Oxhide Ingots, Copper Production and the Mediterranean Trade in Copper and Other Metals in the Bronze Age
Michael Rice Jones
Thesis: May 2007
Chair: Pulak
The production and trade in copper and bronze was one
of the major features of the complex societies in the Near East and
Mediterranean during the third to first millennia B.C. While finished
metal objects are common finds from the period, ancient metal ingots
and hoards of scrap metal, as well as archaeological evidence of
metallurgical activities, are often more important sources of
information for how ancient technology and trade functioned.
Shipwrecks, particularly those found off the coast of Turkey at
Uluburun and Cape Gelidonya, as well as mining and smelting sites in
the Mediterranean region, provide invaluable information on the
production and trade of copper and tin, the main ingredients of bronze.
In this thesis, I examine the evolution of the copper trade in the
eastern and central Mediterranean, particularly during the Late Bronze
Age, when
‘oxhide’
ingots were widely exported.

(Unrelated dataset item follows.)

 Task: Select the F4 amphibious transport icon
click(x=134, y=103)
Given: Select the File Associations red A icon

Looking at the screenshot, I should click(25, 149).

Finds of oxhide ingots have increased
dramatically in recent years, and no synthesis of all of this newly
available evidence is currently available. I attempt to analyze this
new evidence in relation to older finds and research, with a particular
focus on the cargo of the Uluburun shipwreck, the largest collection of
Bronze Age metal ingots from a single site in the Mediterranean. The
history of oxhide ingot production is complex, but by the Late Bronze
Age Cyprus was supplying much of the copper used to neighboring
regions, with revolutionary effects on societies in Cyprus and
elsewhere. The archaeological evidence shows that oxhide ingots are
early examples of a standardized industrial product made for export by
emerging state-level societies during the second millennium B.C. and
fueled the development of international trade, metallurgical
technology, and complex social institutions in a variety of
Mediterranean societies from Egypt and the Levant, Greece, Cyprus, to
Sardinia in the central Mediterranean.